## Work required
Scan the records for "screenshot". Report each line that includes it.
*** Extracted data Section Begins ***
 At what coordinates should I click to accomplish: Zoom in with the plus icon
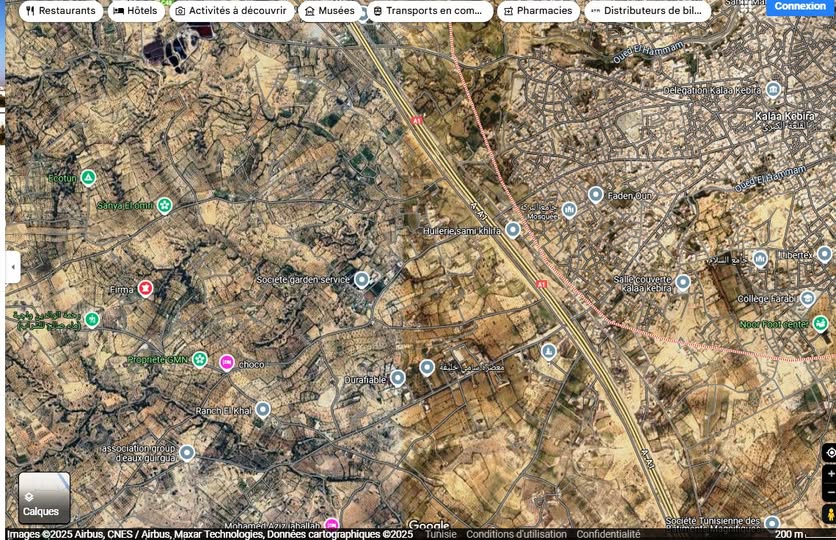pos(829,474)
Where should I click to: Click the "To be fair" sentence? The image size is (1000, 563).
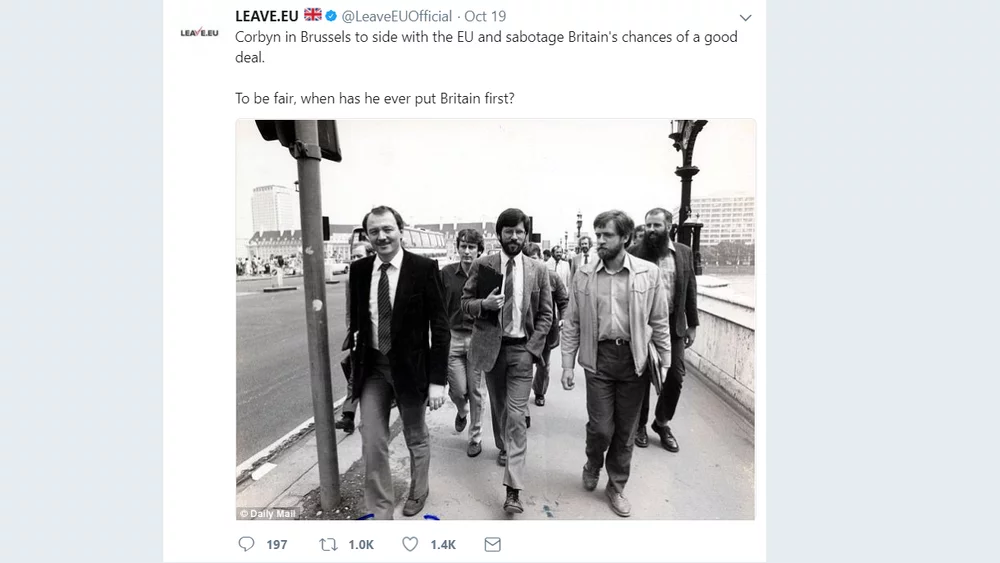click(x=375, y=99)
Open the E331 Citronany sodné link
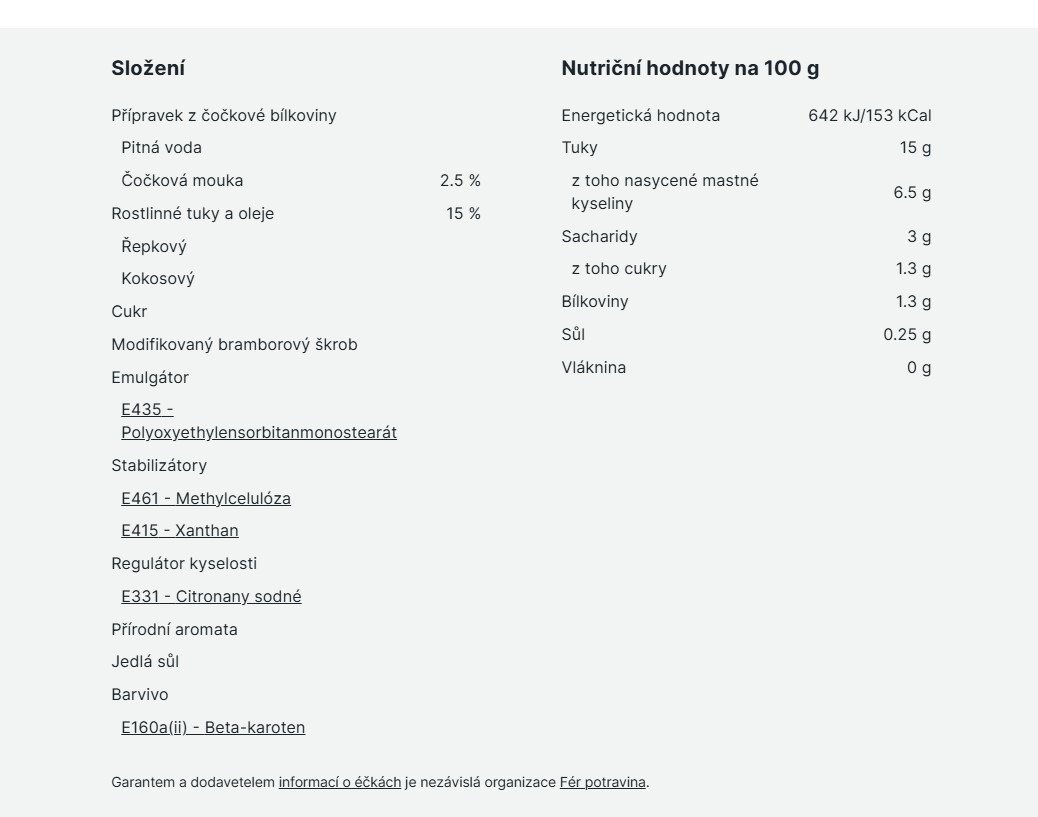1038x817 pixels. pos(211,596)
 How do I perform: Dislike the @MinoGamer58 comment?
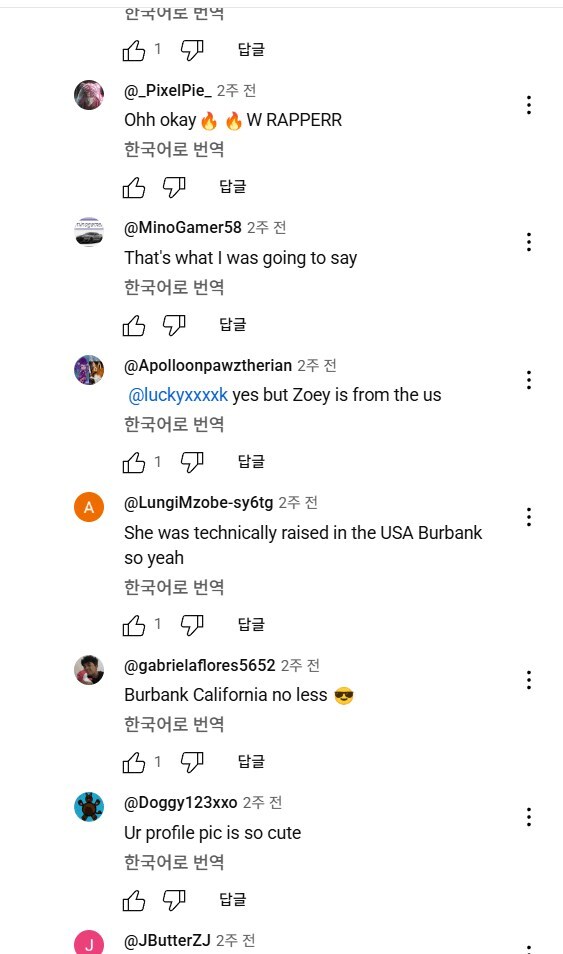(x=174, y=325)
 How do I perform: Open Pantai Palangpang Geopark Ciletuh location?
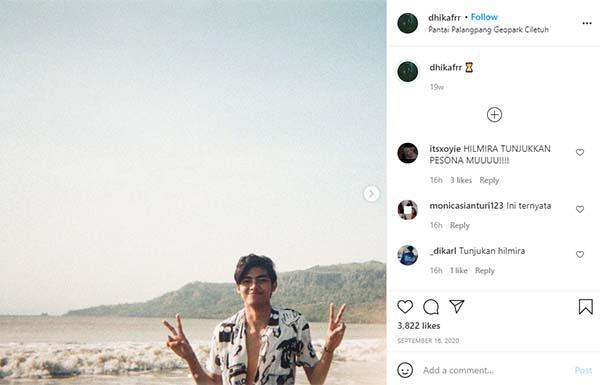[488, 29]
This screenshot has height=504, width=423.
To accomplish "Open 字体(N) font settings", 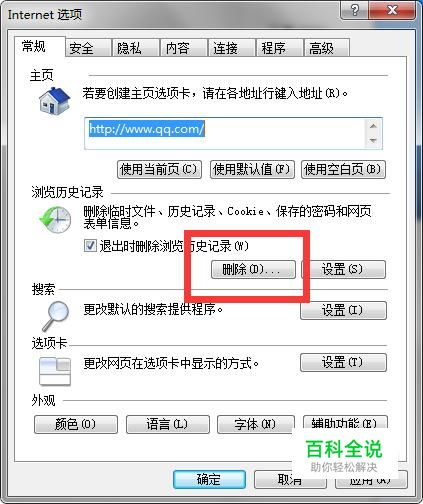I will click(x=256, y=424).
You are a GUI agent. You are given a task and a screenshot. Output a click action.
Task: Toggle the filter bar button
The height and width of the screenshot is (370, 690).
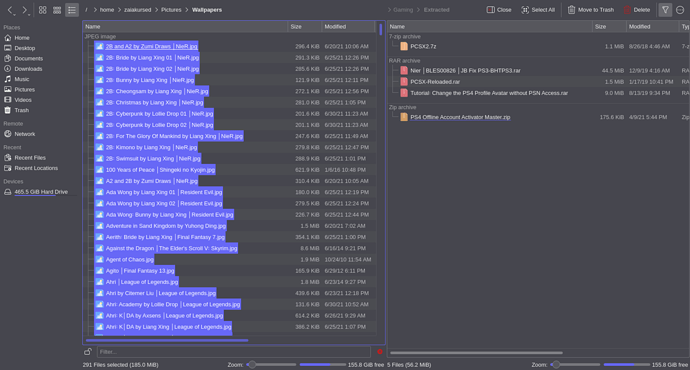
*** Extracted data Section Ends ***
*** Extracted data Section Begins ***
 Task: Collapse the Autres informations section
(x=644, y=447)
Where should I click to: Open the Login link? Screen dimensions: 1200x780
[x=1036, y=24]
*** Extracted data Section Ends ***
## Written answer
This screenshot has height=504, width=423.
You are a GUI agent. You are given a task and a screenshot. Output a click action.
The height and width of the screenshot is (370, 690).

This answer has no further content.